Carter v. Fleming

567 So. 2d 535 | Fla. Dist. Ct. App. | 1990

ZEHMER, Judge.

John Carter appeals a non-final order denying his motion to abate this action for improper venue in Escambia County. We have jurisdiction to review this non-final order pursuant to Rule 9.130(a)(3)(A), Fla. R.App.P. (1990), and reverse.

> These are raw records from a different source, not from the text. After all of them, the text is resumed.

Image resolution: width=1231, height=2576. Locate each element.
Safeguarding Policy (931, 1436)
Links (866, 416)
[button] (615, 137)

David Fleming commenced this action by filing a three-count complaint against Carter in Escambia County. The complaint was twice amended, with the second amended complaint ultimately alleging: in count one, that Fleming is the holder and owner of a promissory note that he was forced to purchase from First Trust Savings Bank, and that Carter, as guarantor on the note, is obligated to pay the amount guaranteed; in count two, that Carter, as guarantor of the First Trust note, is obligated to Fleming for his payment of the obligation owed to First Trust; and in count three, that Carter breached his fiduciary duty as receiver in a foreclosure action and, as a result, Fleming suffered damages for which Carter is liable. On consideration of Carter’s motion to abate the action for improper venue, the trial court found that Escambia County is not the proper venue for counts one and three, as those causes of action accrued in Duval County. However, the court found that venue would lie in Escambia County as to count two and denied the motion.

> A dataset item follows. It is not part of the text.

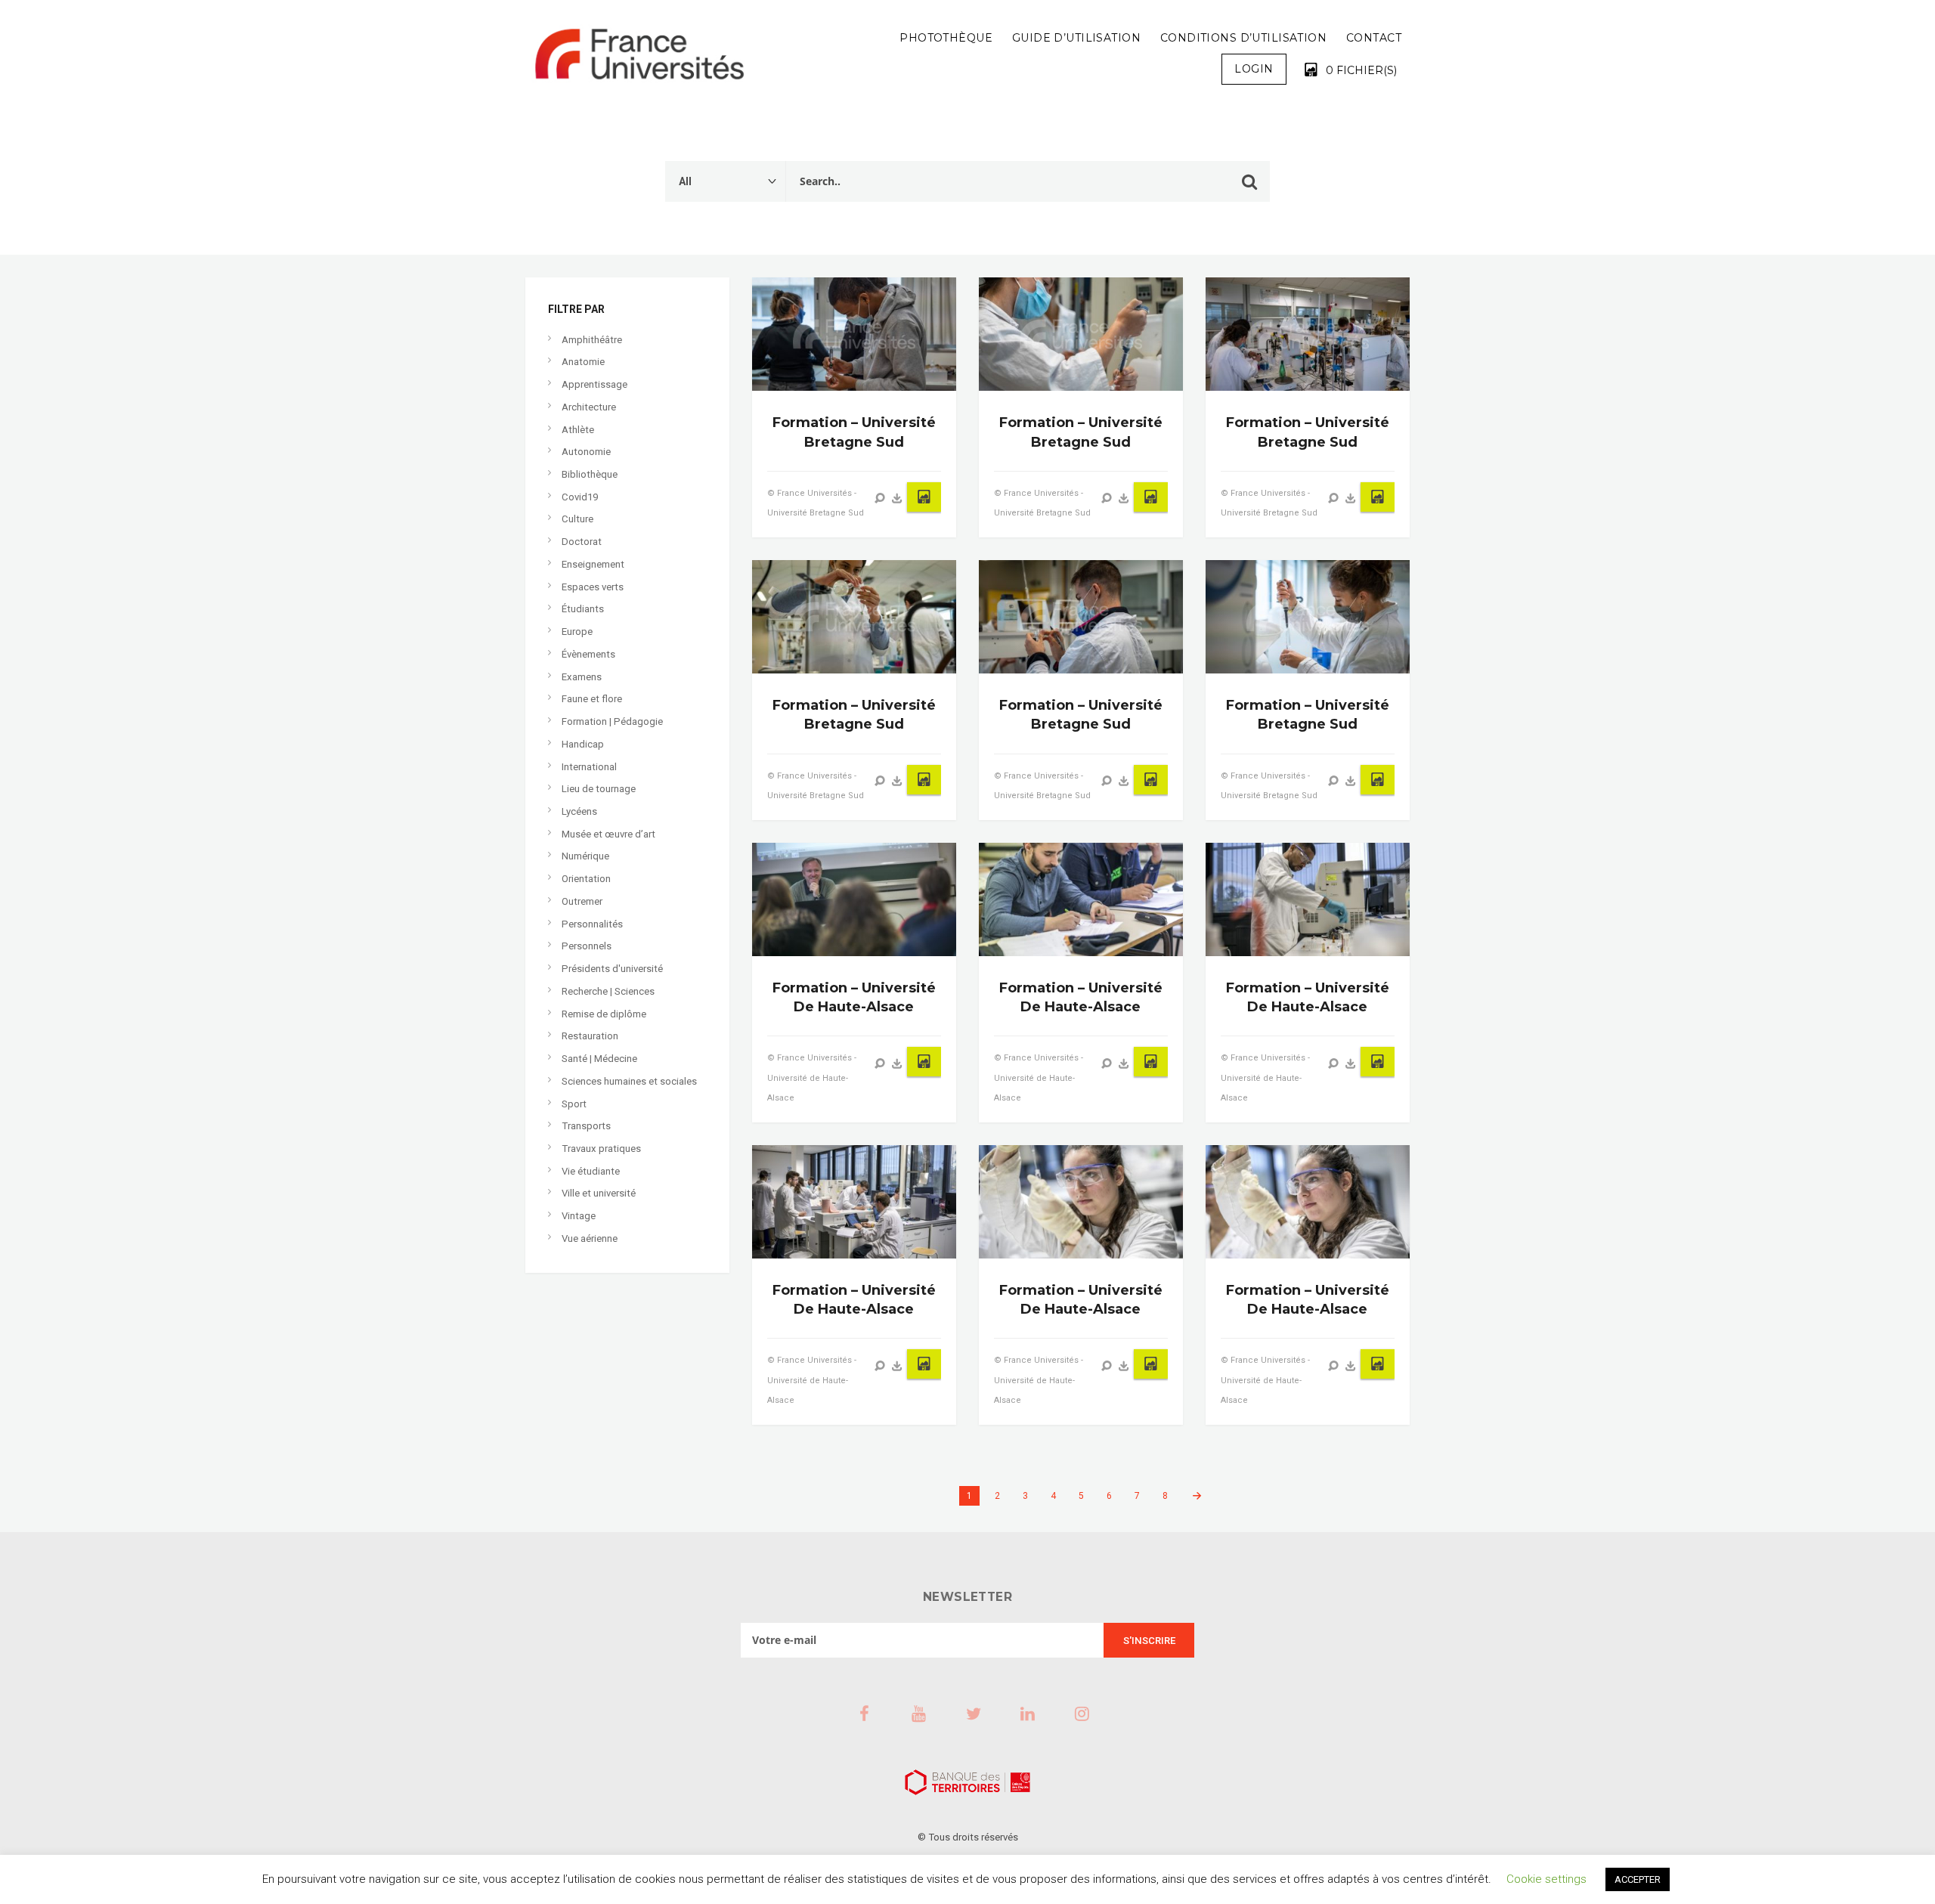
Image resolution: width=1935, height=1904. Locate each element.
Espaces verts (593, 587)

The parties agree that venue of this suit is proper in Escambia County under section 47.011, Florida Statutes (1989), only if the cause of action alleged in count two accrued there. The parties also agree that since the cause of action alleged in count two is based on an alleged failure to pay money due under a contract, such cause of action accrued in the county where the payment was to be made.1 Crescent Beach, Inc. v. Jarvis, 435 So.2d 396 (Fla. 5th DCA 1983). Carter argues that the cause of action accrued in Duval County when he allegedly failed to repay the loan at the place of payment specified in the note. Fleming disagrees, stating that he is now the holder and owner of the note, that he has designated Escambia County as the place of payment, and that the cause of action accrued in Escambia County when appellant failed to reimburse him in that county.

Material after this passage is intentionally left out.